According to our records, there is a precedent case in the past three years in which we recommended collaboration among different proponents. During an Expression of Interest exercise conducted for the implementation of the District Cyber Centre Pilot Scheme in 2008, OGCIO had identified three leading proposals (submitted by the Hong Kong Cyberport Management Company Limited, the Information Technology Resource Centre of HKCSS and the iProA) from 23 proposals received, and considered that their collaboration would bring the greatest benefits to programme implementation. Upon invitation by OGCIO, these three organisations subsequently formed the District Cyber Centres Alliance to jointly implement the scheme to support 57 computer centres located across the territory to provide needy groups with Internet access service, computers and associated equipment as well as training to facilitate their adoption of information and communications technology.
(b) Mr Godfrey initially requested corrections and clarifications on his role in the ILSP selection process and disclosure of related confidential information. It is the personal nature of his stated request that the Government considers hard to accept as the basis to merit the waiving of confidentiality rule on the ILSP deliberations. Hence, his request was declined. Given his subsequent statements on "public interest questions", the Government's reputation is seriously at stake. There is a need for the Government's perspective to be properly presented and understood in context. We reiterate that the ILSP selection process was conducted in a fair manner and guided only by what is best for the project in overall terms. As a practical way forward, we have informed Mr Godfrey that the Government would not object to his disclosing to the Panel on Information Technology and Broadcasting his note of corrections and clarifications and information relating to the ILSP selection process, provided that the disclosed information or claims is factually correct and based on evidence and to the extent that the disclosure is relevant and necessary for the sake of public interest.

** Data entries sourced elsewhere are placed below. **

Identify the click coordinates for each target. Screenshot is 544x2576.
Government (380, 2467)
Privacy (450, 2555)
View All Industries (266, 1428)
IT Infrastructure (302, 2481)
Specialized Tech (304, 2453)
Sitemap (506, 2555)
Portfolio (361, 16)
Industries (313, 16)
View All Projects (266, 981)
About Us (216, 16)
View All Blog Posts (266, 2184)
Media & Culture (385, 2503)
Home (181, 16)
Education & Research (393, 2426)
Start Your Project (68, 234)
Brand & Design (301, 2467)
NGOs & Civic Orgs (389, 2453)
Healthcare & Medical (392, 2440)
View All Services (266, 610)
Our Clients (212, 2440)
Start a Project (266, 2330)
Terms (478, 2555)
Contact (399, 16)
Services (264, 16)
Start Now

(c) The Funding and Operation Agreements concluded between the Government and the two Implementers has included a provision mandating the Implementers to comply with the Personal Data (Privacy) Ordinance. Moreover, the personal data obtained during programme implementation can only be used for purposes directly related to ILSP and with consent from the persons concerned. OGCIO will closely monitor the performance of the Implementers to ensure effective programme execution and protection of any personal data collected.